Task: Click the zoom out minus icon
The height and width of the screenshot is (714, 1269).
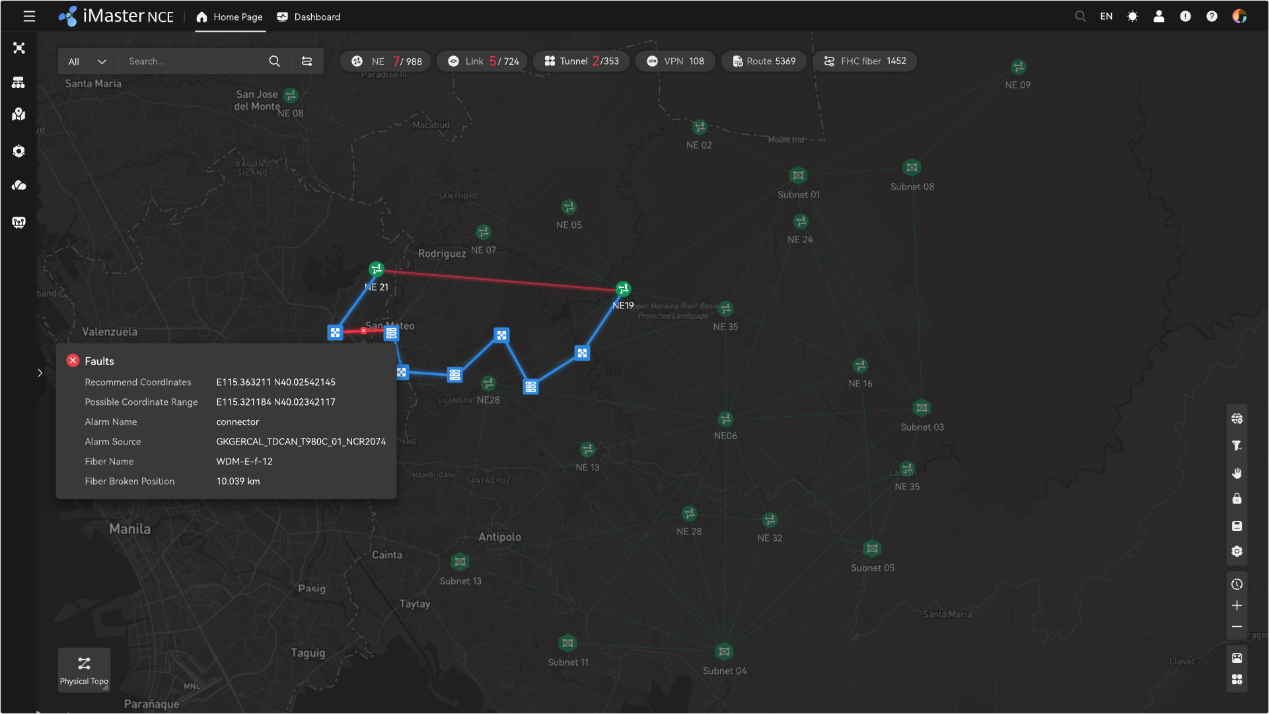Action: [x=1237, y=627]
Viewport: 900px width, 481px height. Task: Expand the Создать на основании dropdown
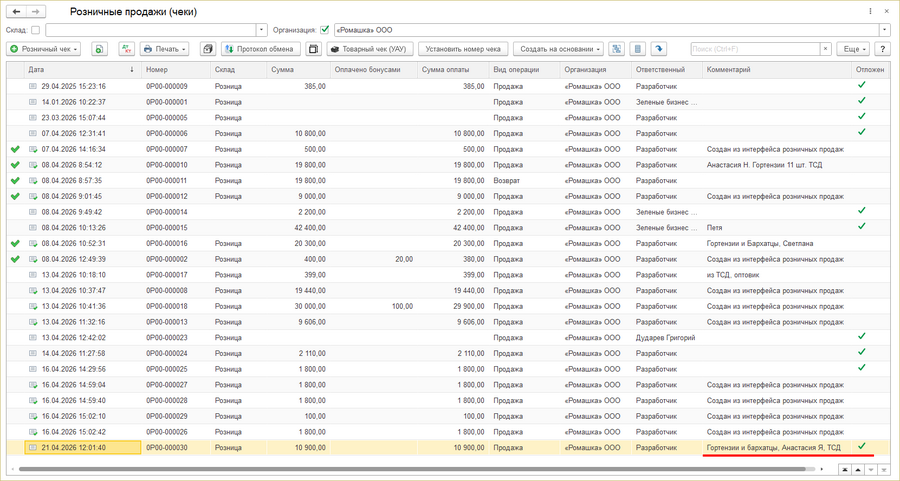[x=559, y=49]
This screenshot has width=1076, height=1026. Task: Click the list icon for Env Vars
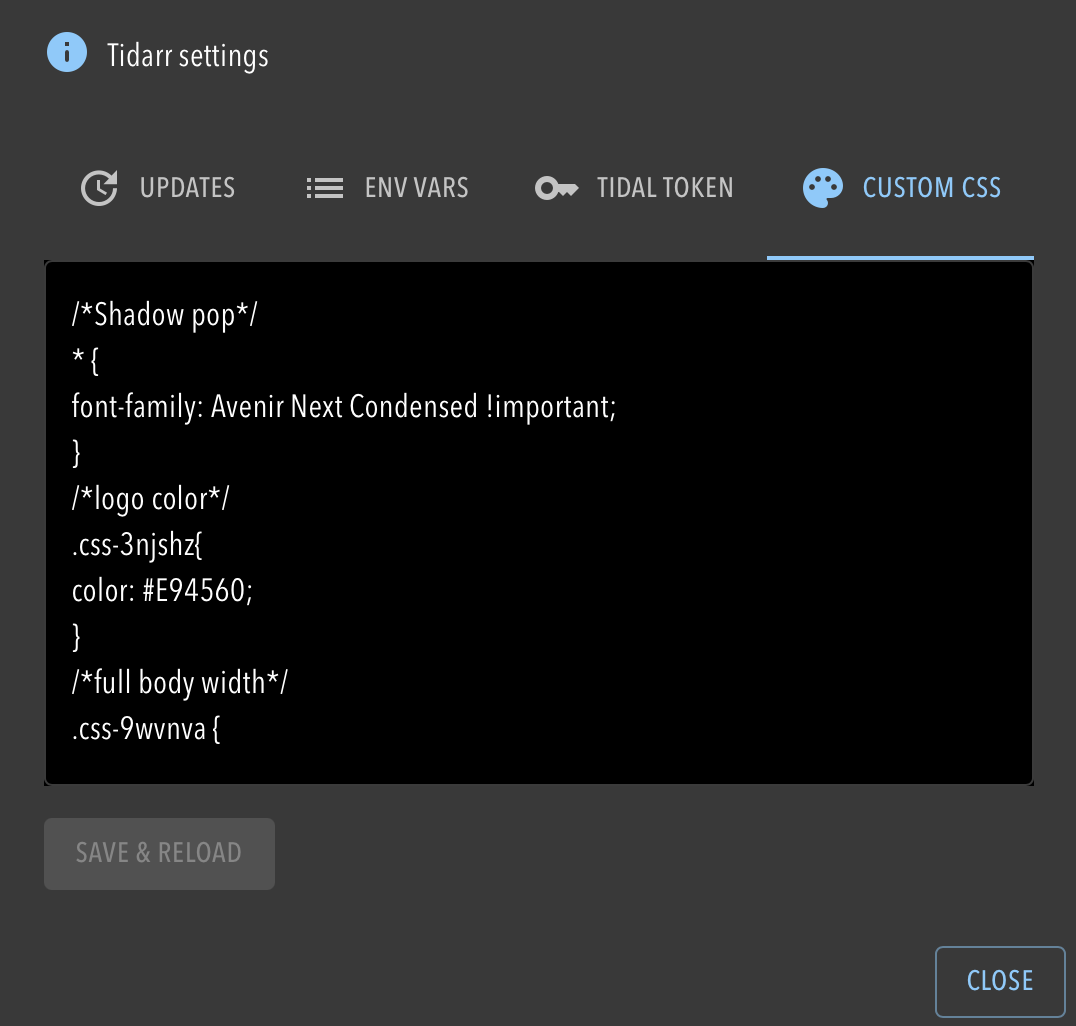coord(325,188)
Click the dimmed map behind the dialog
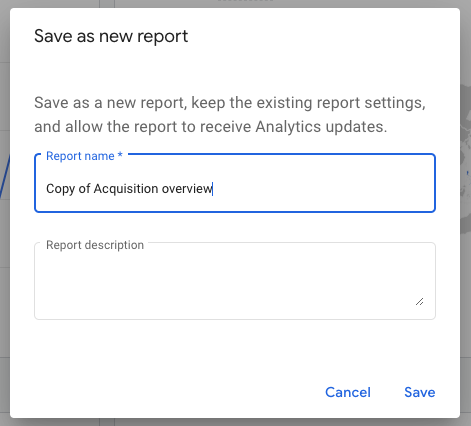This screenshot has width=471, height=426. 466,160
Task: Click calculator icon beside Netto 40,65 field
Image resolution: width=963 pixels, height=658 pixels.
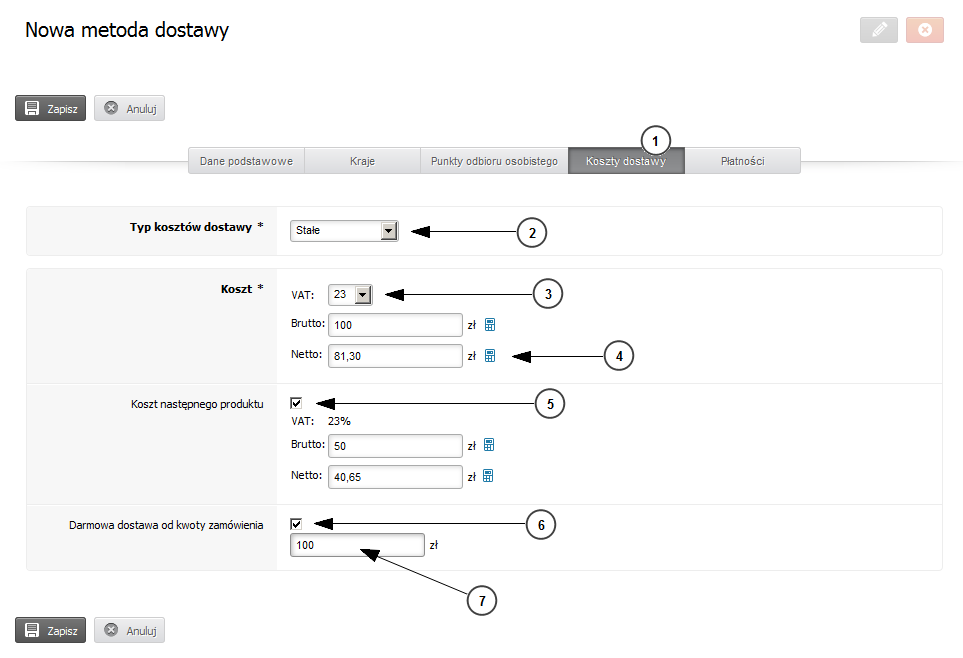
···
Stated exercise: Quote the text of every record word for word, leaving out the pictures.

Exercise answer:
Task: Click the zoom out minus icon
The height and width of the screenshot is (714, 1269).
Action: [x=1237, y=627]
Viewport: 900px width, 481px height. Task: Expand the Создать на основании dropdown
[x=559, y=49]
This screenshot has width=1076, height=1026. Task: Click the list icon for Env Vars
coord(325,188)
Click the dimmed map behind the dialog
This screenshot has width=471, height=426. 466,160
Task: Click calculator icon beside Netto 40,65 field
Image resolution: width=963 pixels, height=658 pixels.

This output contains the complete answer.